Die Bücher von Sophie Anderson mag ich so gern, dass ich sie mir etwas aufhebe, um die Vorfreude noch etwas länger genießen zu können. Nachdem aber für März schon die nächste Veröffentlichung der Autorin angekündigt wurde, dachte ich, dass es so langsam Zeit wird, „The Castle of Tangled Magic“ zu lesen. Die Geschichte wird aus der Sicht von Olia (kurz für Magnolia) erzählt, die gemeinsam mit ihren Eltern, ihrer Großmutter und ihrer kleinen Schwester Rosa in einem sehr alten, hölzernen Schloss lebt. Das Schloss Mila wurde vor 500 Jahren von Olias Vorfahren gebaut, als diese noch Könige waren, und obwohl Olias Familie nicht mehr adlig ist, leben sie noch immer in dem Gebäude und tun alles, um ihr Erbe zu erhalten. Für Olia ist Schloss Mila das schönste Zuhause, das sie sich vorstellen kann.

Zu lösende Aufgaben:
• a. Übersetze diesen Satz aus dem Textauszug ins Englische: „Für Olia ist Schloss Mila das schönste Zuhause, das sie sich vorstellen kann.“
• b. Gib den Abschnitt des Textauszugs von „Die Bücher von“ bis „sich vorstellen kann.“ erneut wieder und ersetze dabei „Rosa“ durch „Lena“.

Verfügbare Daten:
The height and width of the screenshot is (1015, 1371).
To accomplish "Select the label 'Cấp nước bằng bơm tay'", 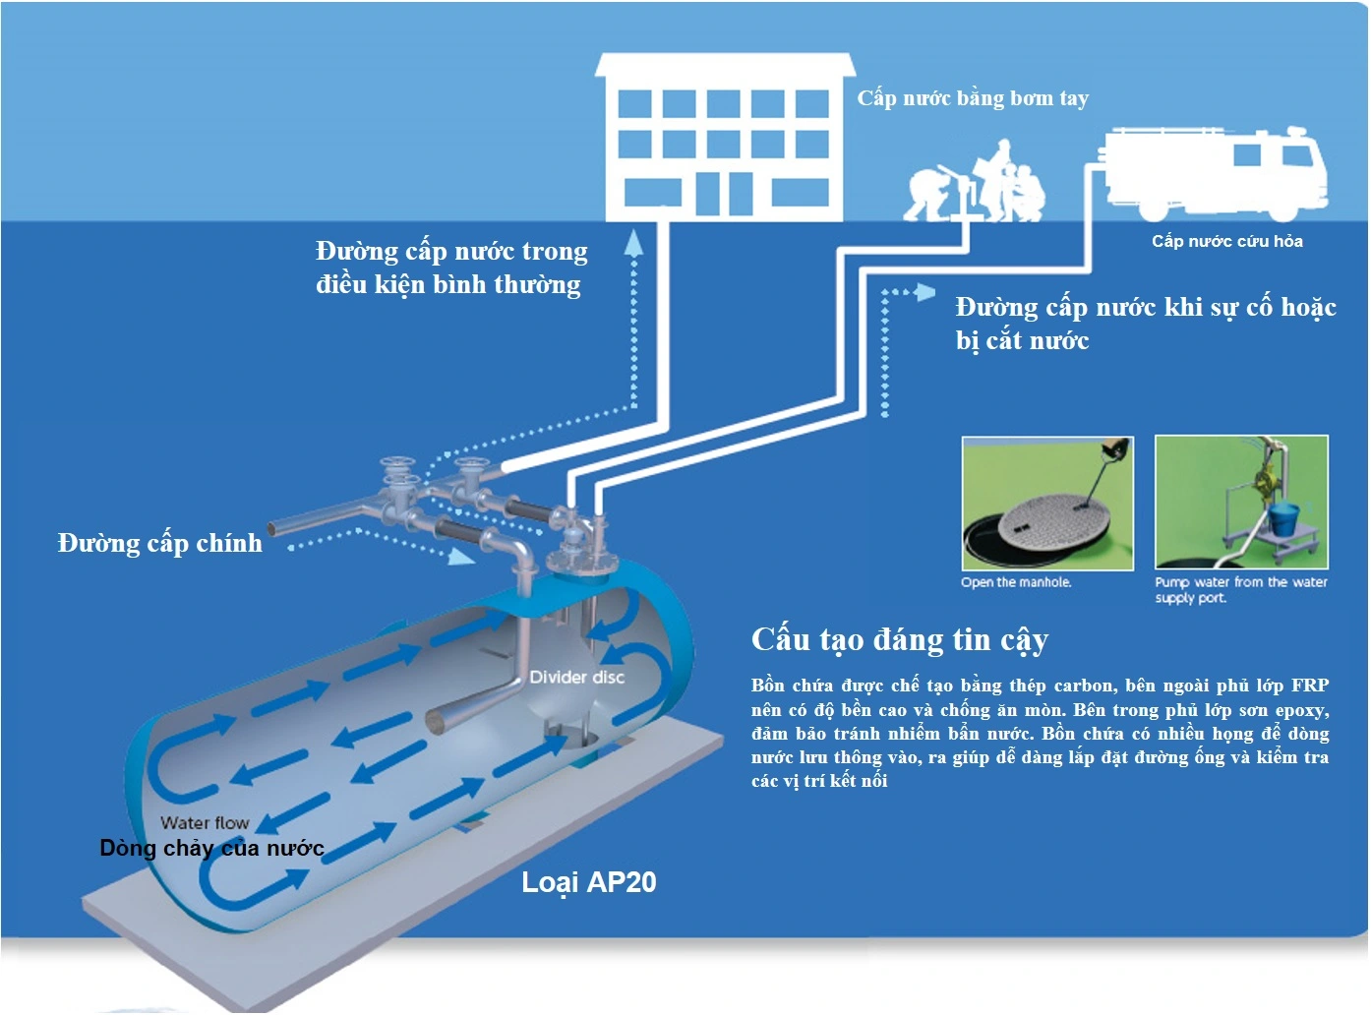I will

Erwartete Antworten:
• a. For Olia, Castle Mila is the most beautiful home she can imagine.

• b.
Die Bücher von Sophie Anderson mag ich so gern, dass ich sie mir etwas aufhebe, um die Vorfreude noch etwas länger genießen zu können. Nachdem aber für März schon die nächste Veröffentlichung der Autorin angekündigt wurde, dachte ich, dass es so langsam Zeit wird, „The Castle of Tangled Magic“ zu lesen. Die Geschichte wird aus der Sicht von Olia (kurz für Magnolia) erzählt, die gemeinsam mit ihren Eltern, ihrer Großmutter und ihrer kleinen Schwester Lena in einem sehr alten, hölzernen Schloss lebt. Das Schloss Mila wurde vor 500 Jahren von Olias Vorfahren gebaut, als diese noch Könige waren, und obwohl Olias Familie nicht mehr adlig ist, leben sie noch immer in dem Gebäude und tun alles, um ihr Erbe zu erhalten. Für Olia ist Schloss Mila das schönste Zuhause, das sie sich vorstellen kann.